I still find myself returning to the lessons she taught me.
You can think of ACT as the mindfulness-informed successor to CBT. It’s effective in therapy but is even more useful as a day-to-day means of mental hygiene. It’s also backed by a huge body of research: over 1,000 RCTs and hundreds of meta-analyses.
ACT says we often get stuck in:
obeying thoughts
struggling against them
When we obey, we take our thoughts and emotions as absolute truths—if we feel anxious, we avoid situations; if we think “I’m not good enough,” we shrink back.
When we struggle, we fight, suppress, or argue with our inner experience—trying to “get rid” of anxiety or denying difficult emotions.
Both approaches keep us trapped.
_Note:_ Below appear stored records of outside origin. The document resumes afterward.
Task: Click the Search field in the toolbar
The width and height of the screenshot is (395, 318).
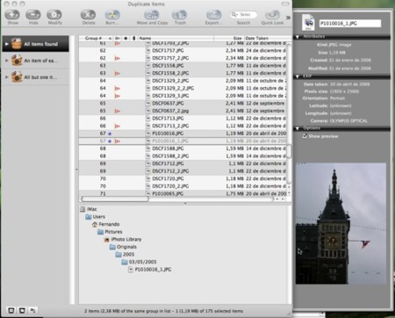Action: 243,14
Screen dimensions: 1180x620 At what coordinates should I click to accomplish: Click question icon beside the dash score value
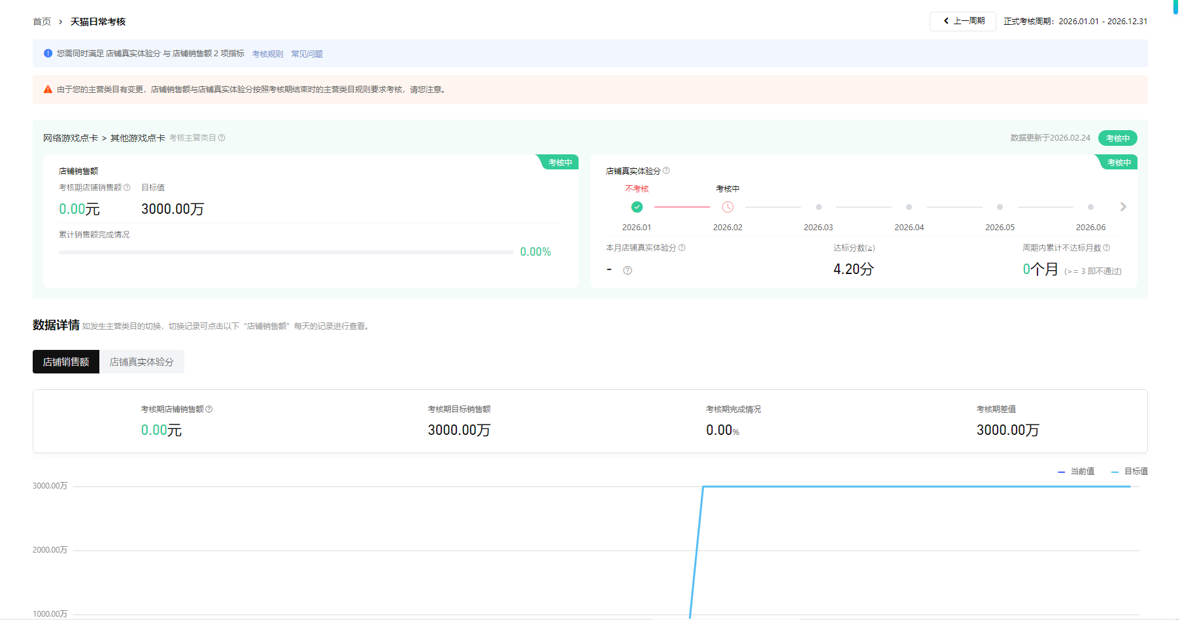tap(628, 271)
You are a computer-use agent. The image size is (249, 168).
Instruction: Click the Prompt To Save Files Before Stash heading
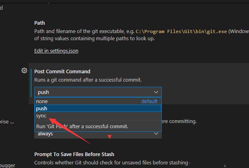pyautogui.click(x=74, y=154)
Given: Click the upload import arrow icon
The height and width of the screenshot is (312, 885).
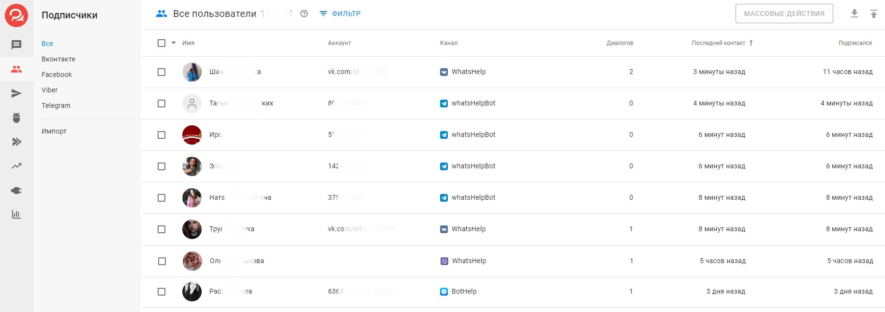Looking at the screenshot, I should pos(873,14).
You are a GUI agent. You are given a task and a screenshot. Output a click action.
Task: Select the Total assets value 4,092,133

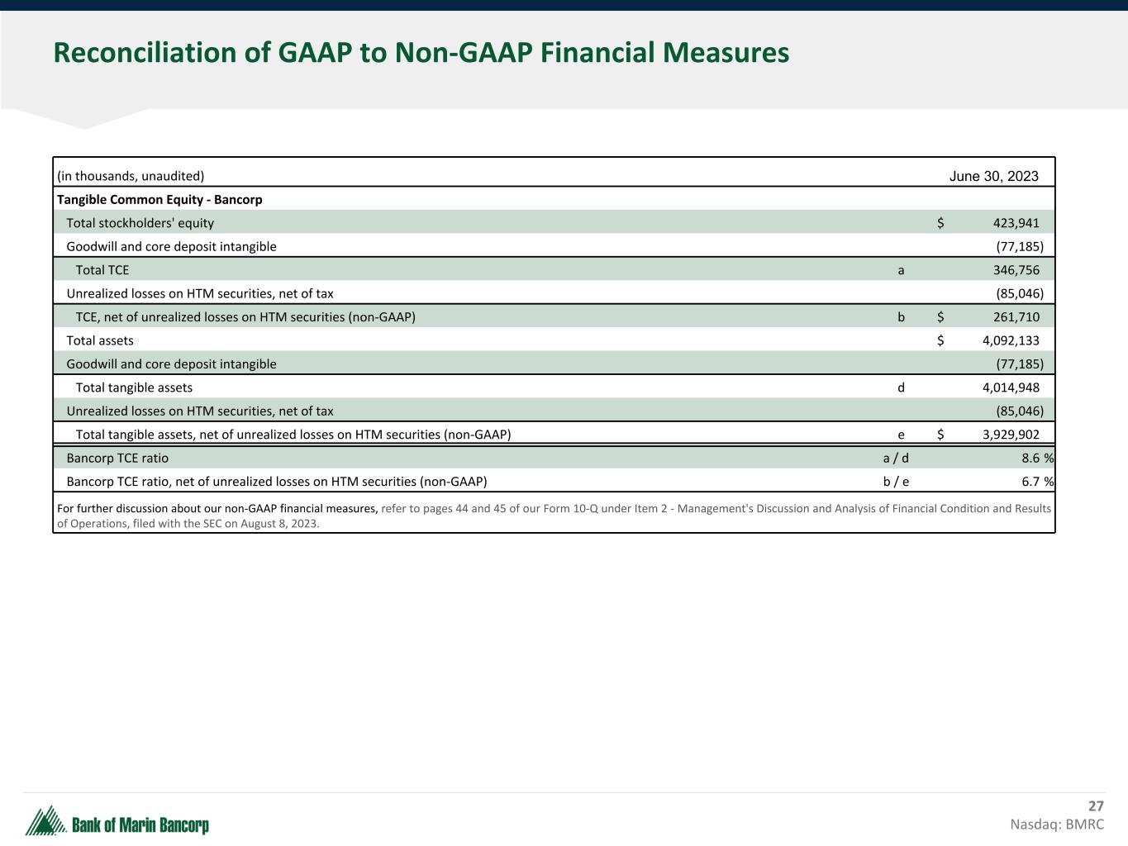click(1011, 340)
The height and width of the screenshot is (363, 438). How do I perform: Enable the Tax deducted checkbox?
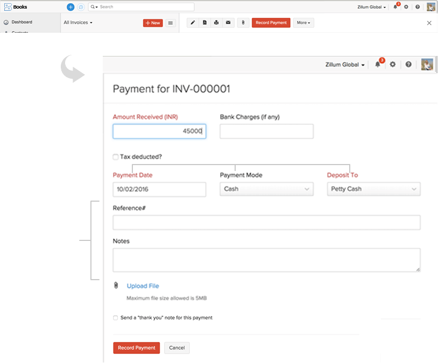[116, 157]
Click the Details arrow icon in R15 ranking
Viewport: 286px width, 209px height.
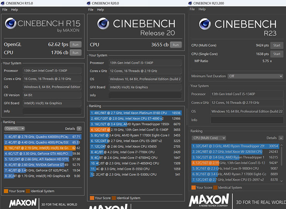point(79,128)
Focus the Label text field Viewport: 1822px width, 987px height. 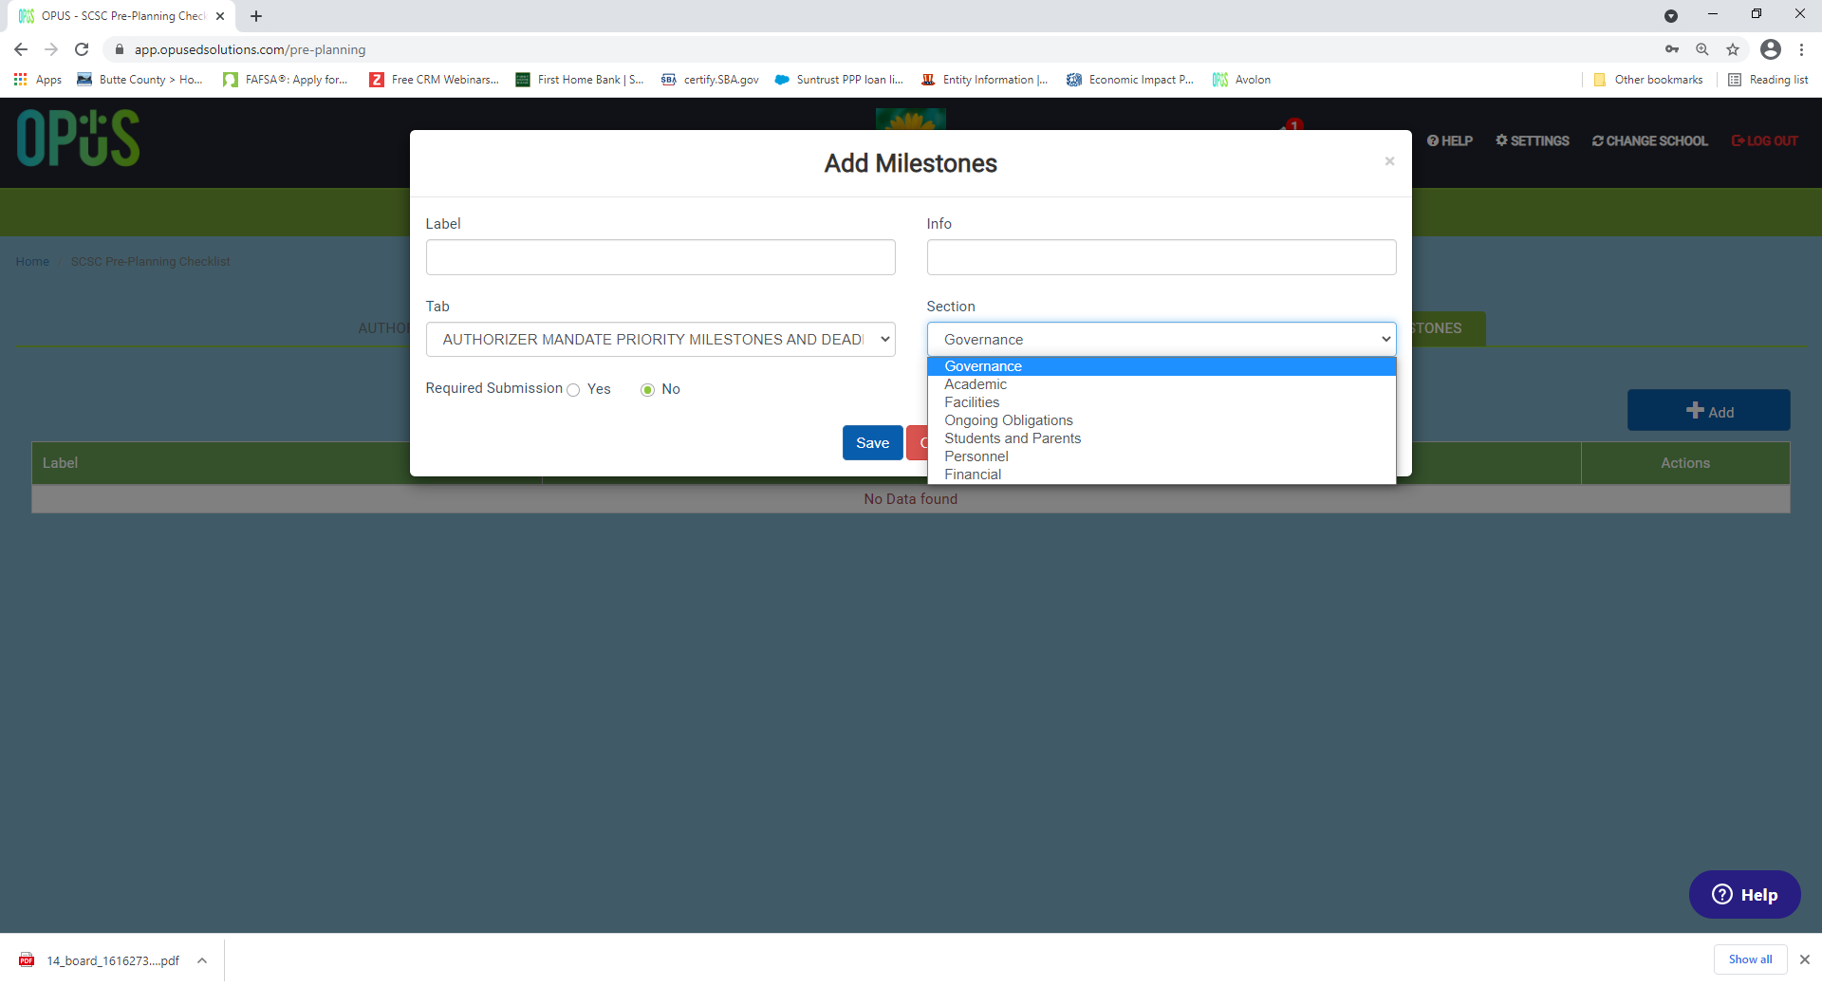660,257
Obeying means we believe any old tape loop running through our heads and struggle ties us up in an inner war we cannot win.
There is a third way.
Russ Harris, in his ACT book The Happiness Trap, lays out the ACE method.
The next time you find yourself struggling, try this:
Acknowledge. Notice and name your thoughts and feelings without judgement: “there is anxiety, there is doubt, there is discomfort, there is some curiosity, there is fear.” You can do this silently in your head. Take your time to accurately describe the weather.
Connect. Move your body slightly; straighten your spine, sense your outline and feel your contact with a chair or the floor. Feel what it’s like to feel. See what it’s like to see. Notice thoughts come and go. Fully inhabit your body. See that all these thoughts and feelings are arising and passing in this body.
Engage. From this anchored awareness, notice the room around you. Remember that you are one person in one place, despite the dizzying amount of imaginary situations you seem to be in. Take in what’s around you. In this pause, you are at the nexus of change. You can do something different, instead of getting caught up in the same old.
I’ve used this technique hundreds of times and find it remarkably effective. Instead of struggling and obeying, you have the freedom to listen without acting, to feel without fighting.
It echoes Stoicism—Epictetus said “It’s not things that disturb us, but our judgments about them”—whilst also bringing the clarity of Buddhist mindfulness.
The fruit is in the doing. It takes practice. With each repetition, you are unhooking your default responses and creating potential in their place.
Next time you find yourself obeying or struggling, remember: ACE.
Follow the steps and see if your world doesn’t feel a whole lot different at the end.